Eventually, Jones was pitted against Rhodes, singer Joe Strummer, and Simonon, so his days were numbered. His last gig was in California at the US Festival, where the Clash were paid $500,000. Jones recalls in the film that “there was a punch-up at the end, then Paul [Simonon] jumped in.” Meanwhile, the Clash unfurled a banner at the end of the show that said “The Clash is not for sale!” By then, however, it was clear that the band was being co-opted by the system, other spokesmen say in the documentary.

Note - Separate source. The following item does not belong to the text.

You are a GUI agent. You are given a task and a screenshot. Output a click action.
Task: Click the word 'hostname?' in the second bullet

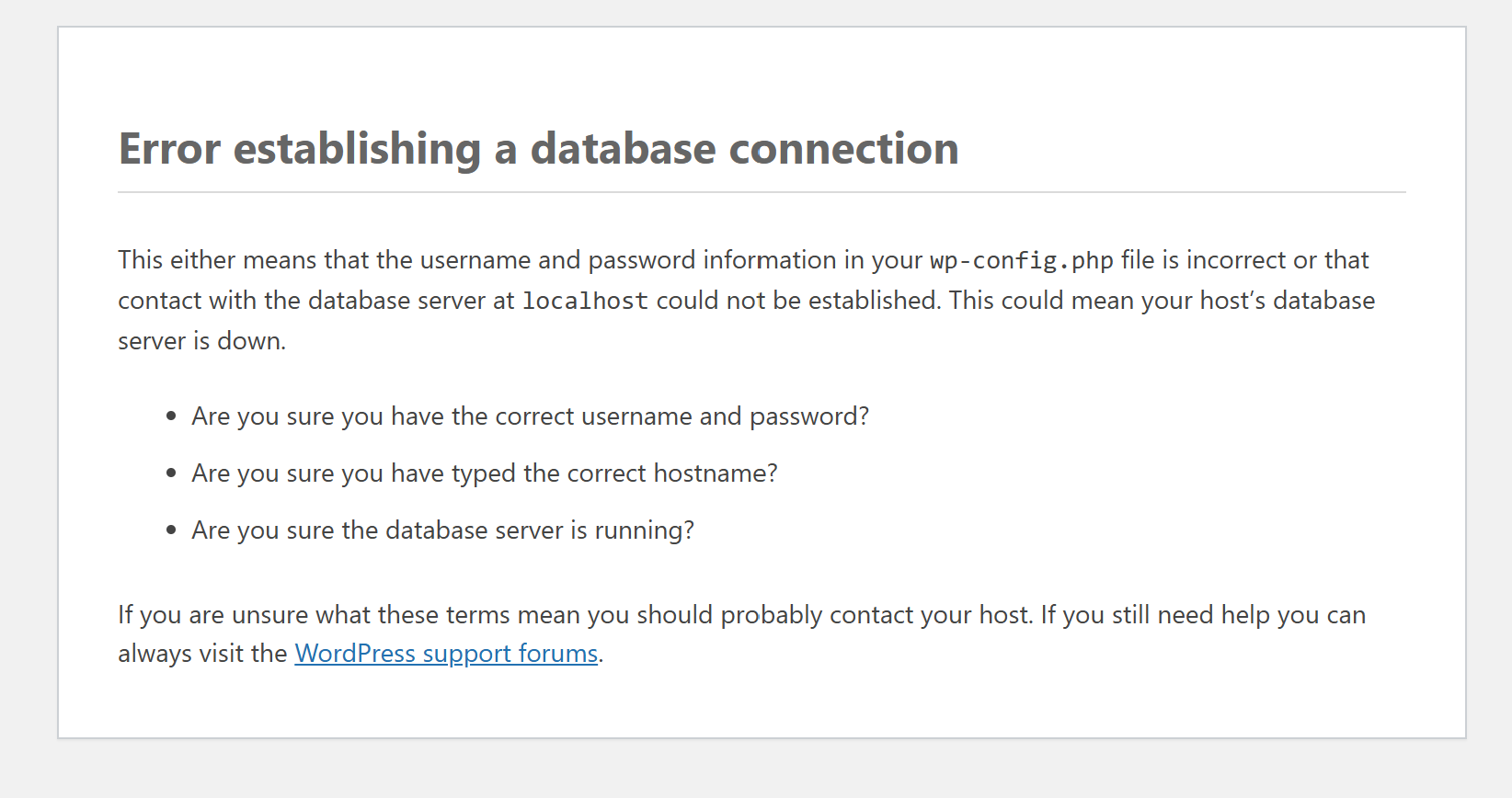click(x=716, y=473)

The shock of the film is how raw the emotions still are. Rhodes and Simonon wouldn’t talk on camera (though Rhodes is thanked in the credits and Garcia said he was shown the script and approved it), but Jones speaks of how out of control the scene became. “It’s still a painful era for him,” said Garcia. And when Strummer finally realized they had made a mistake and should invite Jones back, it was too late because Jones had joined another band, Big Audio Dynamite. Strummer even went to Nassau, rented a bike, and rode around for three days to find Jones, only to be rebuffed.

The later replacement members of the Clash — drummer Pete Howard and guitarists Vince White and Nick Sheppard — vent an incredible amount of anger at how they were treated. White says they were only paid a little over $300 a week. It’s sad punctuation to the legacy of a group that was once praised in the press as “the only band that matters.”

Getting this film made at all is quite a coup for Garcia, who simply defines himself as a Clash fan. Now 41 years old, he first fell in love with the band at age 9 by listening to his older brother’s records. “I also remember riding on my bicycle and singing the chorus to the Clash song ‘Spanish Bombs,’ ” said Garcia, citing a Clash song about the Spanish Civil War. “And I thought then, ‘You will remember this moment all your life.’ ”

His film won’t get the attention of “Neil Young Journeys,” but it’s well worth investigating if you care about the history of rock ’n’ roll. If you miss it in the theater, it will be out on DVD this fall.